===== Data in this exercise =====

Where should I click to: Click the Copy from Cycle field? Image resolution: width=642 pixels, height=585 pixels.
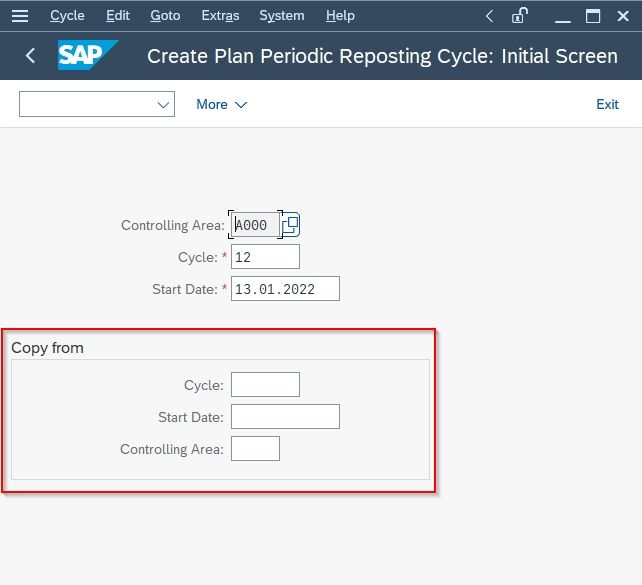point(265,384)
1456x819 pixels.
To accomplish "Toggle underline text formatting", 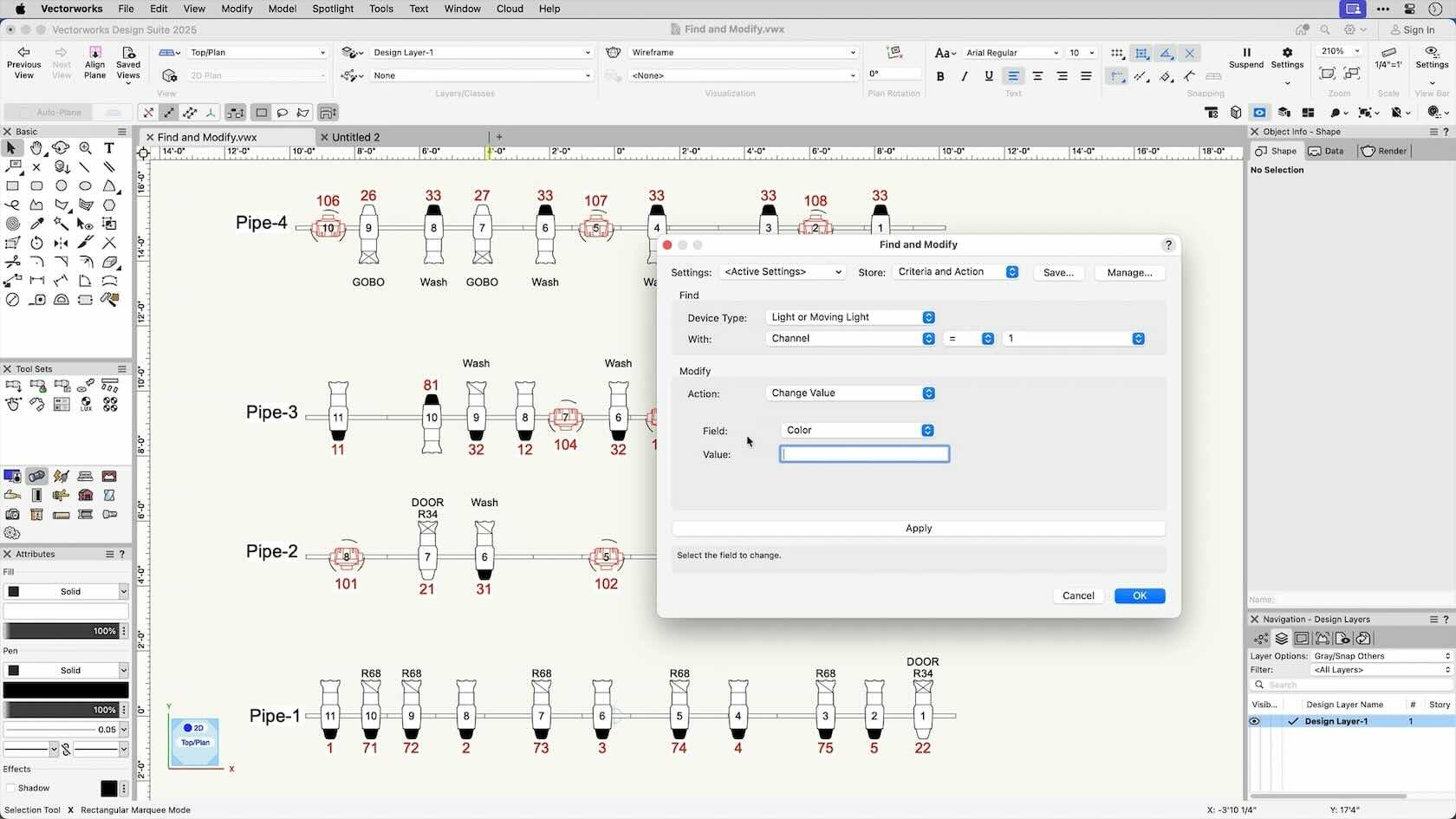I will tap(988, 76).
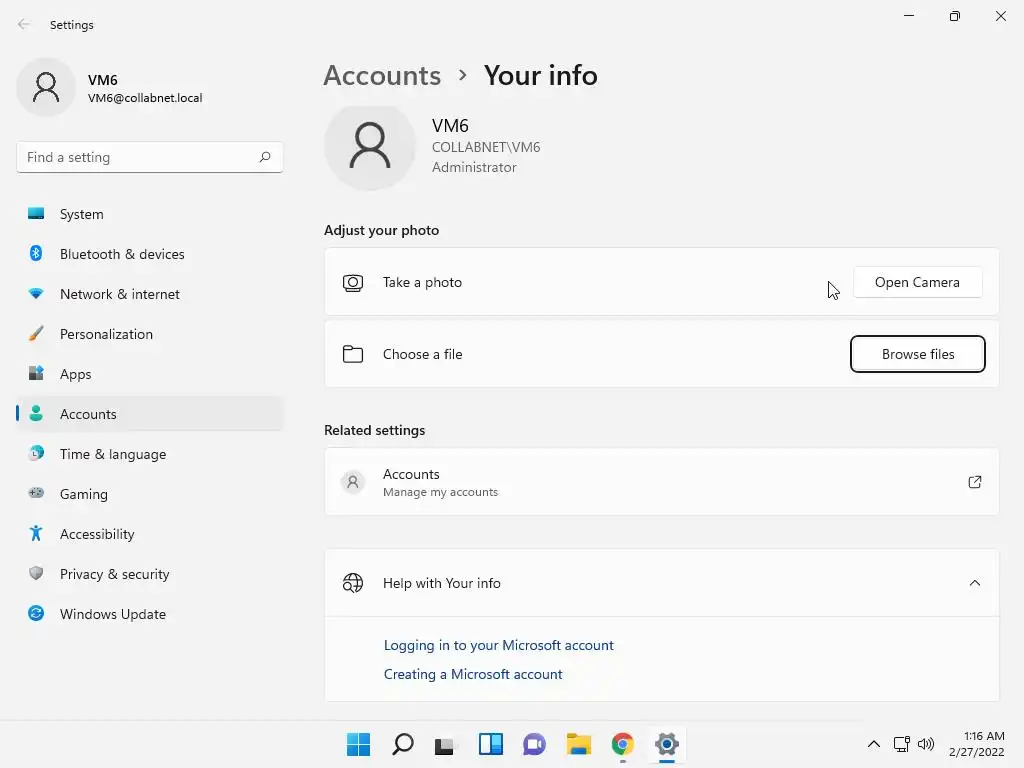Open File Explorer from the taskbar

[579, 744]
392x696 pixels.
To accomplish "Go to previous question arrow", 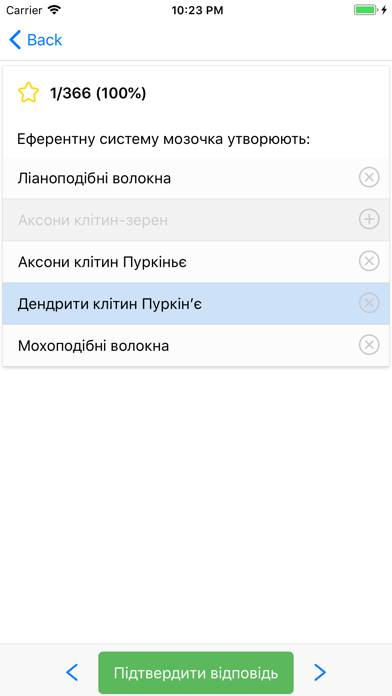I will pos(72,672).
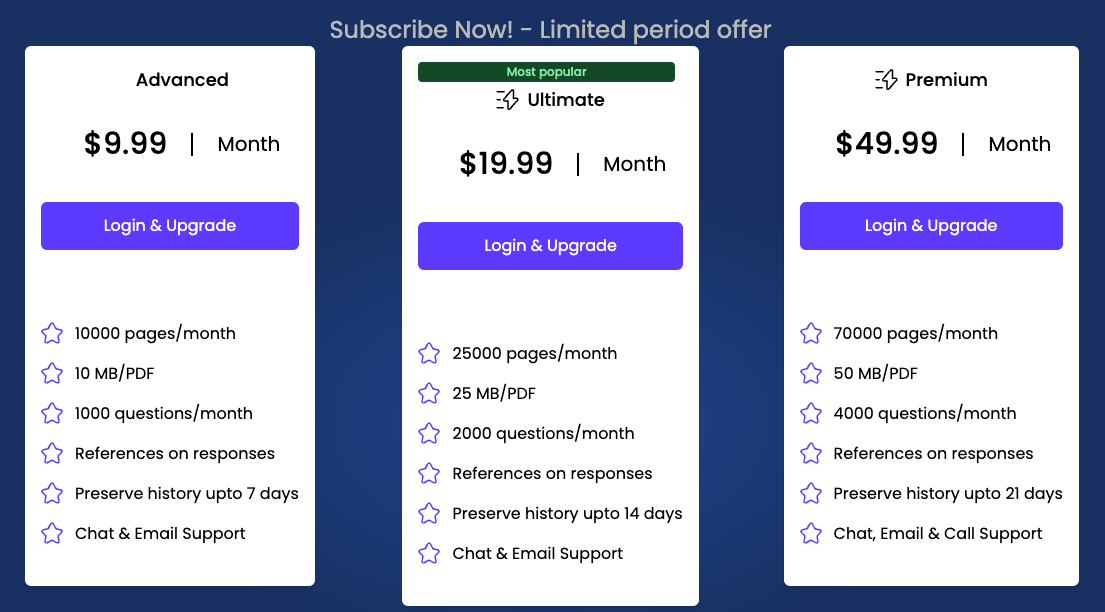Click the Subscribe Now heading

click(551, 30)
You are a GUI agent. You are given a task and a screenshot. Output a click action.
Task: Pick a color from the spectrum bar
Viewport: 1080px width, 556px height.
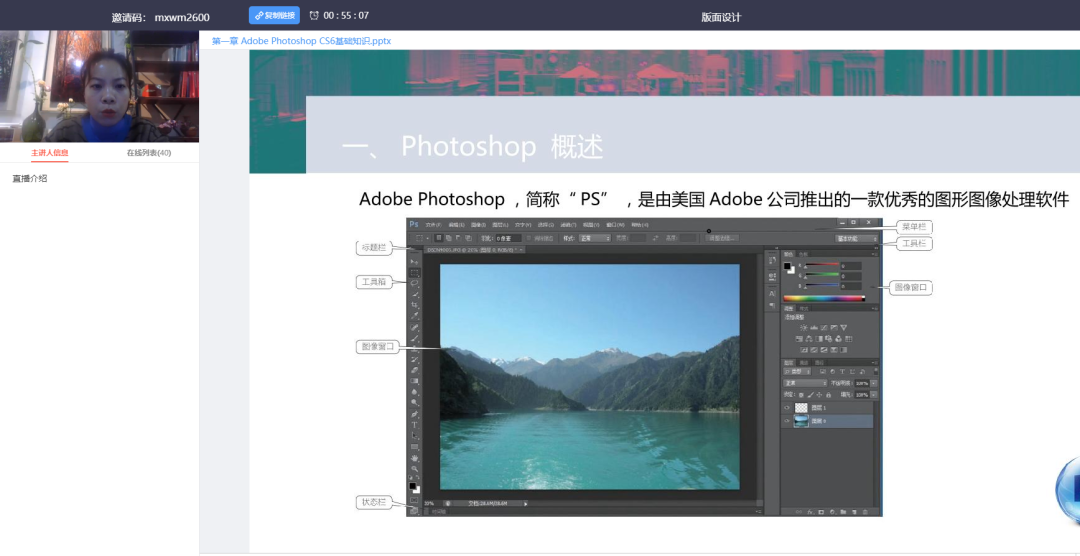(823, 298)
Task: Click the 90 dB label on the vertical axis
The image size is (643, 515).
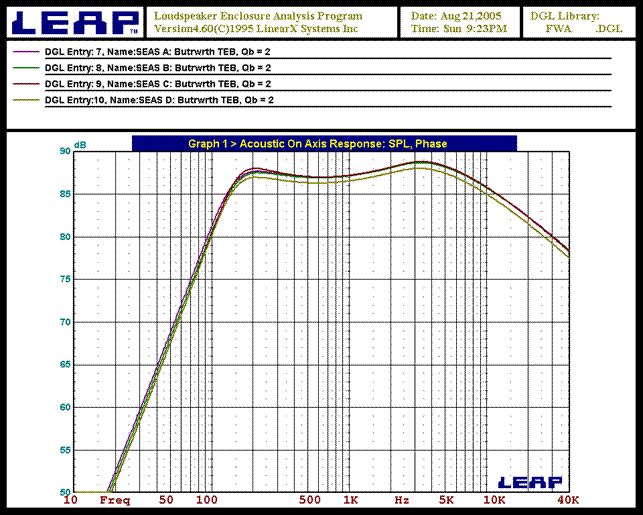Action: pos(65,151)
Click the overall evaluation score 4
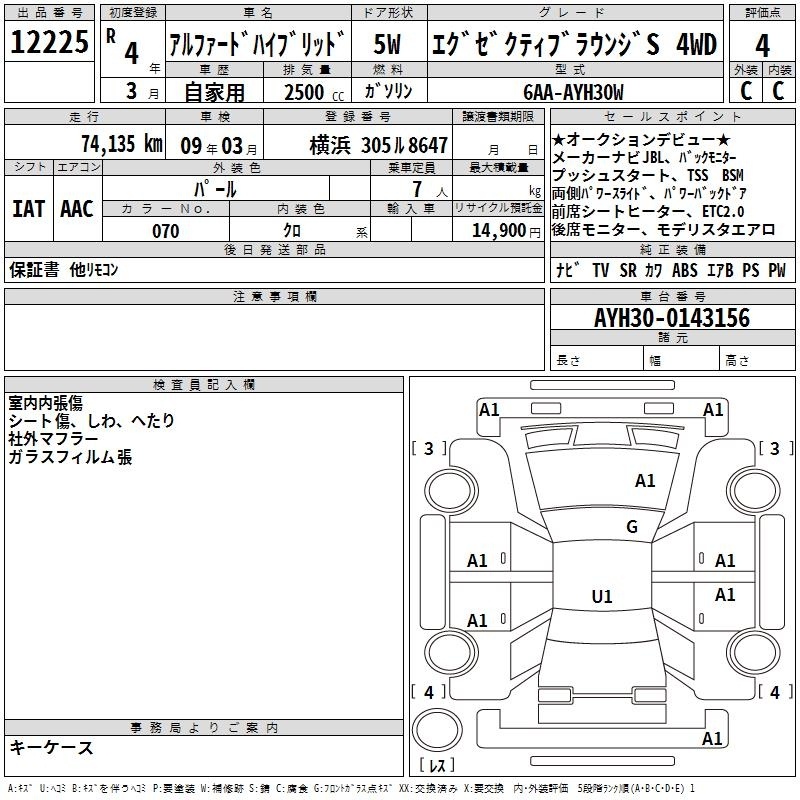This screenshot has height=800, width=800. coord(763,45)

=====

◆ Work instruction ◆
Leave out the pictures, and write out exactly the lines from the one containing "You are a GUI" through the last line of the listing, both included.

◆ Result ◆
You are a GUI agent. You are given a task and a screenshot. Output a click action.
Task: Pick a color from the spectrum bar
Viewport: 1080px width, 556px height.
(823, 298)
Task: Click the 90 dB label on the vertical axis
The image size is (643, 515).
Action: pos(65,151)
Click the overall evaluation score 4
This screenshot has height=800, width=800. coord(763,45)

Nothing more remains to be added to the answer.